La rencontre d'Amy

L'ophtalmologiste pédiatrique doit être un endroit de prédilection pour les coups de coeur humains puisqu'un an presque jour pour jour plus tard, ma petite Rose-Aline récidive. 

C'était un matin gris et pluvieux. Il fallait se lever encore plus tôt que d'habitude, je suis fatiguée et mes deux belles cocottes se chicanent au déjeuner parce que l'une accuse l'autre de la regarder / l'imiter / respirer, vous voyez le genre? Ce genre de matin. 

Je garde mon calme entre deux gorgées de café. On se prépare en vitesse et on part chez l'ophtalmologiste pédiatrique pour ma plus jeune, Rose-Aline, qui a 4 ans. Elle porte ses premières lunettes depuis le mois de janvier et nous nous y rendons pour un suivi de routine. 

La route est belle, on écoute de la musique et ma fillette est toujours aussi souriante et enjouée. Cette enfant est un vrai cadeau du ciel : elle illumine les visages de tout le monde sur son passage. Je l'ai toujours dit : elle n'en est pas à sa première vie et c'est moi, la maman-qui-manque-cruellement-de-bagage-de-vie, qui a la mission de l'élever dans ce monde pas toujours facile. Je suis privilégiée et parfois effrayée. 

Mais Rose-Aline m'a encore une fois réconciliée avec le beau de la vie aujourd'hui.

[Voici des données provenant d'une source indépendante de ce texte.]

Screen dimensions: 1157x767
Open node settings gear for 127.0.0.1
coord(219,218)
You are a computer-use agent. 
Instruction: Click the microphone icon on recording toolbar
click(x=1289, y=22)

Nous sommes arrivées à l'heure et nous avons profité du temps d'attente pour découvrir les nouveaux jouets dans la salle de jeux. 

Quelques minutes plus tard, une fillette entre avec sa maman. Elle a une canne et pose plein de questions. Ça pique évidemment la curiosité de Rose-Aline mais elle reste discrète, observe en silence. 

Je sens le besoin de lui expliquer mais je m'abstiens. 

La fillette entend la voix de Rose-Aline qui me parle et demande à sa mère : c'est qui le petit enfant qui parle? C'est un petit garçon ou une petite fille? Il est comment? 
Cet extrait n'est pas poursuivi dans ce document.